Goiânia, domingo, 19 de agosto de 2018
14/06/18 426 visualizações

Pronta em 2003, ETE de Goiânia só faz tratamento incompleto do esgoto



Divulgação

O funcionamento da Estação de Tratamento de Esgoto (ETE) Dr. Hélio Seixo de Brito retrata bem as gestões do PSDB à frente de Goiás. Finalizada há 15 anos, a obra não faz pela população o que deveria. Pior: ainda cobra por isso.

O efluente que sai da ETE e volta ao Rio Meia Ponte tem apenas tratamento incompleto - somente a etapa primária é realizada. Assim, 50% da matéria orgânica que sai da casa dos goianienses é removida antes do despejo no leito do rio.

A quantidade de matéria sólida removida foi ainda menor: 38,65%.

Os dados foram trazidos na edição de hoje (14), do jornal O Popular, que repercutiu laudo da Polícia Técnico Científica estadual feito a pedido do Ministério Público de Goiás (MP/GO).

"Em conformidade com o laudo, entendemos que a cobrança é abusiva. O tratamento não é feito como é exigido e mesmo assim é cobrado pela Saneago.
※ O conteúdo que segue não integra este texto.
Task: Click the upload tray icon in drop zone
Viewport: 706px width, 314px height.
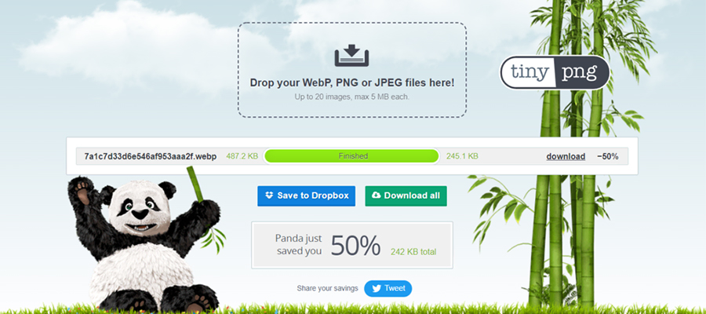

A coleta do esgoto está regular, tudo bem, mas o tratamento não", explicou ao Popular a promotora Maria Cristina de Miranda.

A partir desse estudo, o órgão pediu a suspensão imediata da taxa de tratamento de esgoto na capital, que corresponde a 20% da tarifa.

O presidente da Saneago, Jalles Fontoura, por sua vez, minimiza os estudos e finge que vai tudo, obrigado. Mais uma vez - literalmente - o goiano paga a conta.